### WHAT TO DO
Word for word, restate the lines from the start of the data down to the line with "apulSoft updates apUnmask", both included.

### STUDY MATERIAL
=== Section Start ===
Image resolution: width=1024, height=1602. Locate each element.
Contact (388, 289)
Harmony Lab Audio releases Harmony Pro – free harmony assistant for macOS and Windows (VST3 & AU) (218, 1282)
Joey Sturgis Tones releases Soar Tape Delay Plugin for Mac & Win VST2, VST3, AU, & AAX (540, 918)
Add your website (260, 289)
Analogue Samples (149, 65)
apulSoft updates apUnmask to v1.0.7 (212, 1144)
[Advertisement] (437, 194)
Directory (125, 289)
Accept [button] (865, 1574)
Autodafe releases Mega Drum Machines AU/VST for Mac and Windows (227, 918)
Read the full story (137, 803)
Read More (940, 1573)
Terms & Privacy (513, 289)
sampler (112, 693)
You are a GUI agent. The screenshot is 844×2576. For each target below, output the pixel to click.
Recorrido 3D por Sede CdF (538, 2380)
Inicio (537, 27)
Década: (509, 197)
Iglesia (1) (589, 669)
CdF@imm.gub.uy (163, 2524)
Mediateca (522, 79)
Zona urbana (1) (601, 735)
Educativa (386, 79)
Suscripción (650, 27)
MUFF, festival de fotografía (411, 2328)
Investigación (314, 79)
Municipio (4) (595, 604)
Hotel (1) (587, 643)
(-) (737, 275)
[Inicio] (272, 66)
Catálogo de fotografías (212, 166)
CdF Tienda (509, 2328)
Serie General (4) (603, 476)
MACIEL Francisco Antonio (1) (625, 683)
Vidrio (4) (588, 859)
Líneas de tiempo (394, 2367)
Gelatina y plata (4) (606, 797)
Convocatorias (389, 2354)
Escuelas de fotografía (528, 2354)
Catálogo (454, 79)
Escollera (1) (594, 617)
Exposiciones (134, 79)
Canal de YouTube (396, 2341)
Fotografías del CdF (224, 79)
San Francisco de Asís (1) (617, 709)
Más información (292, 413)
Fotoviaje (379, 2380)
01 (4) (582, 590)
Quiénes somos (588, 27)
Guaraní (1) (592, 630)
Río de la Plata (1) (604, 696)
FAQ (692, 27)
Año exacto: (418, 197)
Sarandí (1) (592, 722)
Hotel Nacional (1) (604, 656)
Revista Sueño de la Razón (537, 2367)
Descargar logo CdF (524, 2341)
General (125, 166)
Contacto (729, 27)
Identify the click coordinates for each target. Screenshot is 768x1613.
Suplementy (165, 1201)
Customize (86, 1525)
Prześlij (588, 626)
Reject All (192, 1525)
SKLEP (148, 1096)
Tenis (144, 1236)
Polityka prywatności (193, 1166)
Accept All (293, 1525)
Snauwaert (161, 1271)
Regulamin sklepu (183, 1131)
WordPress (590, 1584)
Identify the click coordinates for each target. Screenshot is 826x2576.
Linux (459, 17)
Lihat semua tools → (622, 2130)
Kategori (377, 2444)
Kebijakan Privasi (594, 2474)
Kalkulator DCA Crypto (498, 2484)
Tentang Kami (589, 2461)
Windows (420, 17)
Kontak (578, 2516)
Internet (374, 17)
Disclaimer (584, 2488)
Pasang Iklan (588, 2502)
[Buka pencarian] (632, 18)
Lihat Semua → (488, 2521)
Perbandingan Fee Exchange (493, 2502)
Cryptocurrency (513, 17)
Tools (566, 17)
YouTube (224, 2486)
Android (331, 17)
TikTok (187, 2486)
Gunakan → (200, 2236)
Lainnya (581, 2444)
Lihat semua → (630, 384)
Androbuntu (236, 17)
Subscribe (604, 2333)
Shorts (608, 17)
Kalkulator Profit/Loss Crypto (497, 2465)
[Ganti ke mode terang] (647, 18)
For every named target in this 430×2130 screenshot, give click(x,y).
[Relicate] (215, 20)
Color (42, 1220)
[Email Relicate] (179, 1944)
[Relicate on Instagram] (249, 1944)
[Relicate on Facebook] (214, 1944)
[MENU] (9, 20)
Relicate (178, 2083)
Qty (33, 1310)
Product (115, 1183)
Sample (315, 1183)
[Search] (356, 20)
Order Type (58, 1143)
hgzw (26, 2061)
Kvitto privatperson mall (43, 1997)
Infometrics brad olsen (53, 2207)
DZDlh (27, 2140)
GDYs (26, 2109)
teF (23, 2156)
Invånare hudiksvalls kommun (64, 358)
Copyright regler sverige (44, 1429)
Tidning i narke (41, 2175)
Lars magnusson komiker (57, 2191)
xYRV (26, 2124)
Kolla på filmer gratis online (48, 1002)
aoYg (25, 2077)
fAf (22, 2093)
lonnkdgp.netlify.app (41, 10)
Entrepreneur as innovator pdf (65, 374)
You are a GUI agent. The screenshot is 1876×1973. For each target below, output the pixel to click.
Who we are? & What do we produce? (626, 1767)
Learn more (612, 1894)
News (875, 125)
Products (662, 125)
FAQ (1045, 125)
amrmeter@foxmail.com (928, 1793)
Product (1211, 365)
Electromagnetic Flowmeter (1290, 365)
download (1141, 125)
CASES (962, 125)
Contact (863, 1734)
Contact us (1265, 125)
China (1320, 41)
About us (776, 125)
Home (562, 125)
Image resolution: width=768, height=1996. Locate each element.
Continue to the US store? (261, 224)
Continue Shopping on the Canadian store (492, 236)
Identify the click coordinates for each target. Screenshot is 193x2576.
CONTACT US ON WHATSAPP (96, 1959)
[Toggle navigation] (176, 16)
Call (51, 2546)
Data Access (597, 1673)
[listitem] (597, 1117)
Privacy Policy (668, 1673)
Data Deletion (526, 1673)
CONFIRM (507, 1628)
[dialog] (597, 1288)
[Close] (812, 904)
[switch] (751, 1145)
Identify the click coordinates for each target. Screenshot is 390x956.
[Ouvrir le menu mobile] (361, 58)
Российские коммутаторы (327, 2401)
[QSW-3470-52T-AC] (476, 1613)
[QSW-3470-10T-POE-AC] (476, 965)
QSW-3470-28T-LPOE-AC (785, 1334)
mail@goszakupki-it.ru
=== Section End ===
### FINISHED TASK
Image resolution: width=1024, height=1602. Locate each element.
Contact (388, 289)
Harmony Lab Audio releases Harmony Pro – free harmony assistant for macOS and Windows (VST3 & AU) (218, 1282)
Joey Sturgis Tones releases Soar Tape Delay Plugin for Mac & Win VST2, VST3, AU, & AAX (540, 918)
Add your website (260, 289)
Analogue Samples (149, 65)
apulSoft updates apUnmask to v1.0.7 (212, 1144)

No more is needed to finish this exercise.